● Text under study:
How the Bugs get Soooooo BIG!
On Earth few arthropods reach large sizes. The ability of Hive creatures to regularly exceed the weight of horses and even larger vertebrates has stunned scientists. If the rules of scale for engineering are true how can animals with external skeletons get so big?
Ever since giant insects became a stable of atomic horror movies in the 1950s scientists have been quick to show why arthropods can’t reach the size of a compact car. The reasoning is based on three issues: The cube/square law means that the external skeletons of arthropods would not be able to handle the disproportionately greater loads of vast size increases. Due to inefficient respiratory and circulatory systems large arthropods would be unable to effectively profuse oxygen throughout their internal tissues. Finally in vertebrates the internal skeleton grows with the rest of the body, external skeletons can’t do this. How does The Hive manage to evade biology and physical constraints and achieve the enormous sizes seen? Let us take these arguments one by one and see what strategies the organisms.
A question of strength:
The structure of arthropods basically consists of a number of hollow rigid tubes. The ability of a tube to withstand stress is based on the strength of the material, its thickness and the load and direction of the stress. As an arthropod gets larger the stress increases by the cube of the difference while the strength only increases by the square. If all things remain constant it seems obvious that large arthropods would collapse under their own weight. However, do all things need to remain the same? The answer is, of course, no. There are at several methods that can be used to support greater mass and associated forces. The most obvious method would be to increase the thickness of the tube walls, make the exoskeleton thicker. There are limits to this, since at some point the structure loses so much interior volume that it can no longer serve as a container for the muscles, nerves and liquids the animals needs to live. A second method would be for the modification of the simple tube into a stronger structure. One way to do this would be for the tube to be fluted increasing its strength greatly while still keeping its weight to a minimum. The basic structure can also be reinforced in other ways, just as flying buttresses keep a gothic cathedral from falling. Finally stronger materials can make up the walls of the tubes. Analysis indicates that chitin as it exists on earth is actually extremely strong and only slight stiffening would be needed to support the increased mass of the aliens.
Every beat of a heart:
Insects don’t separate their internal systems like mammals and other higher animals do. Their functions of respiration and oxygen transport are performed by a single system which doesn’t actively pump blood or draw in oxygen, but relies on interactions between individual molecules to disperse oxygen and energy throughout the animal. This is efficient for small systems but fails completely in larger animals. Of course the simple solution is for these animals to have complex and active respiratory and circulatory systems similar to those of mammals, or better yet birds. It is immediately obvious that such systems exist and can effectively perform the functions needed in large active animals.
Change is good:
Many arthropods are required to shed their skins as they age and grow. Each time they do so the new covering requires time to harden and also reduces the size since any internal supports cannot grow to match the new outer shell. However there is a method used by many types of insects that removes this as an issue. Those insects, such as beetles, butterflies, flies and wasps that undergo complete metamorphosis do not progress through a series of instars that are each slightly bigger and more adult than the one before but make the step from a larva to complete adult in a single complex biological operation. This pathway also seems to suit The Hive well.
So there you have it, how the big bugs got well. . . BIG.

● Problem 1: Reproduce the passage of the giant-bug article from "Every beat of" through "large active animals.", changing "birds" to "reptiles".
● Problem 2: In the giant-bug article, what does fluting a tube achieve?

● Data shown:
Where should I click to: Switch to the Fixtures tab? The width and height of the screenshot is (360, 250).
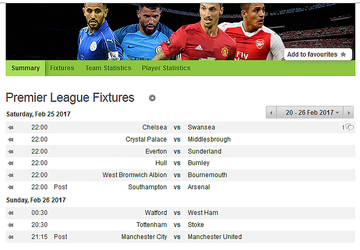[x=62, y=68]
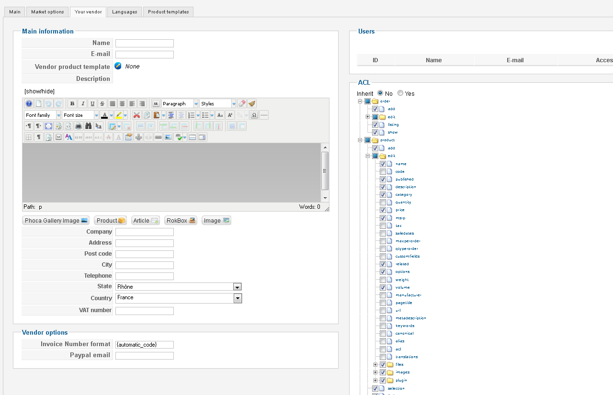Click the Bold formatting icon
The width and height of the screenshot is (613, 395).
(x=72, y=103)
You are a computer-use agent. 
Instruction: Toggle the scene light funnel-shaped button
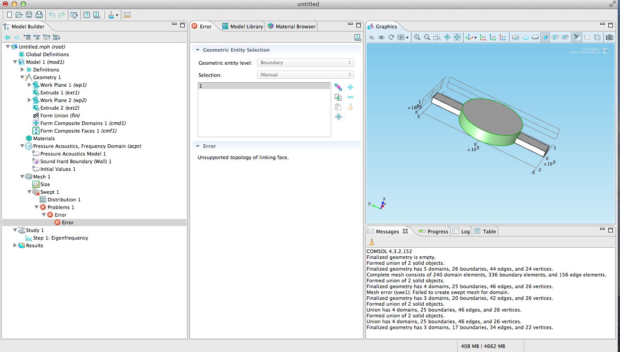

● Response area 1:
Every beat of a heart:
Insects don’t separate their internal systems like mammals and other higher animals do. Their functions of respiration and oxygen transport are performed by a single system which doesn’t actively pump blood or draw in oxygen, but relies on interactions between individual molecules to disperse oxygen and energy throughout the animal. This is efficient for small systems but fails completely in larger animals. Of course the simple solution is for these animals to have complex and active respiratory and circulatory systems similar to those of mammals, or better yet reptiles. It is immediately obvious that such systems exist and can effectively perform the functions needed in large active animals.

● Response area 2: It increases the tube's strength greatly while keeping its weight to a minimum.